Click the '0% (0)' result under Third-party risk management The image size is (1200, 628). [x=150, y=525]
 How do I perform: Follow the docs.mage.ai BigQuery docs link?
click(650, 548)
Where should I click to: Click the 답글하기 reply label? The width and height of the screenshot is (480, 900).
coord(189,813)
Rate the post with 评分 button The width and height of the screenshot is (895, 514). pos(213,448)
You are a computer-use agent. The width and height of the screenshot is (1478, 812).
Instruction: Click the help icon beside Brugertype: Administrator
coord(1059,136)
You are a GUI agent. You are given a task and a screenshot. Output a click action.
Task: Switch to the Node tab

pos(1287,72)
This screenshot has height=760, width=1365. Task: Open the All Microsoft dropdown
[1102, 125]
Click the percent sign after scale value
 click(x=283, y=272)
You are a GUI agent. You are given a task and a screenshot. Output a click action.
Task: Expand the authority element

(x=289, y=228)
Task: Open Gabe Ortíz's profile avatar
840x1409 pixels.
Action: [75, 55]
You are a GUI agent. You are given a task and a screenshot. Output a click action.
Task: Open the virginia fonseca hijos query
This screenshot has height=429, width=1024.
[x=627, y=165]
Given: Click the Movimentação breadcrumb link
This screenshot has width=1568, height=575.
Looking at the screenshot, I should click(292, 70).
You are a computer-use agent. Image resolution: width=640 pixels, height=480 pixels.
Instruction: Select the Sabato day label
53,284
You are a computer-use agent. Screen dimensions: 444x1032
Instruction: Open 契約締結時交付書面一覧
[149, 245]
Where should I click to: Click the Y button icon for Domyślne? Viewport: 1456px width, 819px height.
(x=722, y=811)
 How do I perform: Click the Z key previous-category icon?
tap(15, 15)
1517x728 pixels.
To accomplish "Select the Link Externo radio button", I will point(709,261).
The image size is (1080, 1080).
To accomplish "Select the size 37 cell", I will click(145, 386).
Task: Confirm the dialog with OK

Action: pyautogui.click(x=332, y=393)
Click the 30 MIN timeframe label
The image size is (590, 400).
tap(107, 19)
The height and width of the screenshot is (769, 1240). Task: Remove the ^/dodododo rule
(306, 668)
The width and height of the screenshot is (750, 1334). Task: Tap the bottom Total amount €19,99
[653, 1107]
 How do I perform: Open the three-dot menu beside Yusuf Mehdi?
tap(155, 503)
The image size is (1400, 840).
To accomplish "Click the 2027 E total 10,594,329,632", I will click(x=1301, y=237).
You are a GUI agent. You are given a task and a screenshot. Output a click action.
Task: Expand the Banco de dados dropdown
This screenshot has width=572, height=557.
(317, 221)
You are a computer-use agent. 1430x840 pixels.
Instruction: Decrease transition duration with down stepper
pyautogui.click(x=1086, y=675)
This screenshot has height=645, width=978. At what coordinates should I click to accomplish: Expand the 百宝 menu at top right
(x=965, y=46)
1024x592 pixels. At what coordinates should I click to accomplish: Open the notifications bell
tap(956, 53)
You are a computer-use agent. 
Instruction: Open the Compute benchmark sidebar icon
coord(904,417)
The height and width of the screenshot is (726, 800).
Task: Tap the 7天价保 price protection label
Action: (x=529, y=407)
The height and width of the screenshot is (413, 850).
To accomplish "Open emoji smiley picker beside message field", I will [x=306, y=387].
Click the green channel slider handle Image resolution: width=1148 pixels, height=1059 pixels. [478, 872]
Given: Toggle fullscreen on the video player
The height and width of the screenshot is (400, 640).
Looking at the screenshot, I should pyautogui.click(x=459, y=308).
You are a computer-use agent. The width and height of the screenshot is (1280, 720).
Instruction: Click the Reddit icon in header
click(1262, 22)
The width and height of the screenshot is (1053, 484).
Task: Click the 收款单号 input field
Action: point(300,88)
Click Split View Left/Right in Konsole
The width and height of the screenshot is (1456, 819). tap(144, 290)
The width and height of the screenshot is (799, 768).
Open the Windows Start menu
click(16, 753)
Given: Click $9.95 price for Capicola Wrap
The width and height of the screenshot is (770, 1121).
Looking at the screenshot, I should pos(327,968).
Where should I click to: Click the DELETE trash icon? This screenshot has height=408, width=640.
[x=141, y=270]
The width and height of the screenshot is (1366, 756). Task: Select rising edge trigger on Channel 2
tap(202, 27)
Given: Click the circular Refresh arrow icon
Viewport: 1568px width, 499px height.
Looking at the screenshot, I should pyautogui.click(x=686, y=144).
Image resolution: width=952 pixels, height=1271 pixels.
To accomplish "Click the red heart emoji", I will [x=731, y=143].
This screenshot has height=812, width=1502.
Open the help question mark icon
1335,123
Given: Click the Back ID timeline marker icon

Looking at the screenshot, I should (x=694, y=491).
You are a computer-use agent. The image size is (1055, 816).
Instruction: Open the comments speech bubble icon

════════════════════

What to do —
Copy the data verbatim, starting at the line that contains "You are a computer-use agent. The image" and ending with the last line of the data.

Correct output —
You are a computer-use agent. The image size is (1055, 816).
Instruction: Open the comments speech bubble icon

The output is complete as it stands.